Rewrite the records below, replacing every "dropdown arrow" with "drop-down arrow" and leaving everything else unchanged.

--- start ---

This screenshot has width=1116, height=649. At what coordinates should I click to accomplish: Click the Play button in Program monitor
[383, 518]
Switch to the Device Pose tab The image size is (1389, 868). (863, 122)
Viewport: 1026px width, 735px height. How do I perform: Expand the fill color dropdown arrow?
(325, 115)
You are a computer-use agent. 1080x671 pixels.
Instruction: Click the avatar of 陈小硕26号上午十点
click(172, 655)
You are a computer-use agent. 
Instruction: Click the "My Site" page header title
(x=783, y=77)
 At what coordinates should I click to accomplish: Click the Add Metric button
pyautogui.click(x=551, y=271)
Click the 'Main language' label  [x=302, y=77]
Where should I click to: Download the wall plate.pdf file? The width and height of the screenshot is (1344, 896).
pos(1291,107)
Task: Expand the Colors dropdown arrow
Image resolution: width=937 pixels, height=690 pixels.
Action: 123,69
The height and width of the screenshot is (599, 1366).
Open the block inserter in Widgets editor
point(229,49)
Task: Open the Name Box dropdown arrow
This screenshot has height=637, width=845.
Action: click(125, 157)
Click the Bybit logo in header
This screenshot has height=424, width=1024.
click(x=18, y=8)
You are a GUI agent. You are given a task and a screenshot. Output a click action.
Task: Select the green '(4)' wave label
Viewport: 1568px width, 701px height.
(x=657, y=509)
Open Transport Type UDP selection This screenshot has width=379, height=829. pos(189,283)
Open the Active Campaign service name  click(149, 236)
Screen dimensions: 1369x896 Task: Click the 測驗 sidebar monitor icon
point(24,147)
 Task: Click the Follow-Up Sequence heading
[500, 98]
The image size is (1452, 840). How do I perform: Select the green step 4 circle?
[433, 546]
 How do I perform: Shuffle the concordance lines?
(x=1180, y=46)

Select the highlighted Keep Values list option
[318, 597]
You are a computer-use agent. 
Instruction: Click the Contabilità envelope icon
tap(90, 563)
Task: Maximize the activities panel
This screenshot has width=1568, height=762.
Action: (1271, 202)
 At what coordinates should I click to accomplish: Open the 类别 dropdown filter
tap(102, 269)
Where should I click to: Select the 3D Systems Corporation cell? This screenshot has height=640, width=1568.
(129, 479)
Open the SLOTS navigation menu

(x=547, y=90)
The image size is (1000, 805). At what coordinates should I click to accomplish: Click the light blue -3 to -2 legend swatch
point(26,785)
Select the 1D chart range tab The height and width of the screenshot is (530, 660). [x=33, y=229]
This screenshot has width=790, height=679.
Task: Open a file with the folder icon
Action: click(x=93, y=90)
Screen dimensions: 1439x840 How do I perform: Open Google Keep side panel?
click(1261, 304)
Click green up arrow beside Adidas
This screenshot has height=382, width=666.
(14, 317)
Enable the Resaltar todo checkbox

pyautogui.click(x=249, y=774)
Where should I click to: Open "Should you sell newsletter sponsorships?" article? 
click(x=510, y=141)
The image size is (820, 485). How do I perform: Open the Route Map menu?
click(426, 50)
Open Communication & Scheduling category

--- end ---

*Output for this task*:
This screenshot has width=1116, height=649. At what coordinates should I click to accomplish: Click the Play button in Program monitor
[383, 518]
Switch to the Device Pose tab The image size is (1389, 868). (863, 122)
Viewport: 1026px width, 735px height. How do I perform: Expand the fill color drop-down arrow?
(325, 115)
You are a computer-use agent. 1080x671 pixels.
Instruction: Click the avatar of 陈小硕26号上午十点
click(172, 655)
You are a computer-use agent. 
Instruction: Click the "My Site" page header title
(x=783, y=77)
 At what coordinates should I click to accomplish: Click the Add Metric button
pyautogui.click(x=551, y=271)
Click the 'Main language' label  [x=302, y=77]
Where should I click to: Download the wall plate.pdf file? The width and height of the screenshot is (1344, 896).
pos(1291,107)
Task: Expand the Colors drop-down arrow
Image resolution: width=937 pixels, height=690 pixels.
Action: 123,69
The height and width of the screenshot is (599, 1366).
Open the block inserter in Widgets editor
point(229,49)
Task: Open the Name Box drop-down arrow
This screenshot has height=637, width=845.
Action: click(125, 157)
Click the Bybit logo in header
This screenshot has height=424, width=1024.
click(x=18, y=8)
You are a GUI agent. You are given a task and a screenshot. Output a click action.
Task: Select the green '(4)' wave label
Viewport: 1568px width, 701px height.
(x=657, y=509)
Open Transport Type UDP selection This screenshot has width=379, height=829. pos(189,283)
Open the Active Campaign service name  click(149, 236)
Screen dimensions: 1369x896 Task: Click the 測驗 sidebar monitor icon
point(24,147)
 Task: Click the Follow-Up Sequence heading
[500, 98]
The image size is (1452, 840). How do I perform: Select the green step 4 circle?
[433, 546]
 How do I perform: Shuffle the concordance lines?
(x=1180, y=46)

Select the highlighted Keep Values list option
[318, 597]
You are a computer-use agent. 
Instruction: Click the Contabilità envelope icon
tap(90, 563)
Task: Maximize the activities panel
This screenshot has width=1568, height=762.
Action: (1271, 202)
 At what coordinates should I click to accomplish: Open the 类别 dropdown filter
tap(102, 269)
Where should I click to: Select the 3D Systems Corporation cell? This screenshot has height=640, width=1568.
(129, 479)
Open the SLOTS navigation menu

(x=547, y=90)
The image size is (1000, 805). At what coordinates should I click to accomplish: Click the light blue -3 to -2 legend swatch
point(26,785)
Select the 1D chart range tab The height and width of the screenshot is (530, 660). [x=33, y=229]
This screenshot has width=790, height=679.
Task: Open a file with the folder icon
Action: click(x=93, y=90)
Screen dimensions: 1439x840 How do I perform: Open Google Keep side panel?
click(1261, 304)
Click green up arrow beside Adidas
This screenshot has height=382, width=666.
(14, 317)
Enable the Resaltar todo checkbox

pyautogui.click(x=249, y=774)
Where should I click to: Open "Should you sell newsletter sponsorships?" article? 
click(x=510, y=141)
The image size is (820, 485). How do I perform: Open the Route Map menu?
click(426, 50)
Open Communication & Scheduling category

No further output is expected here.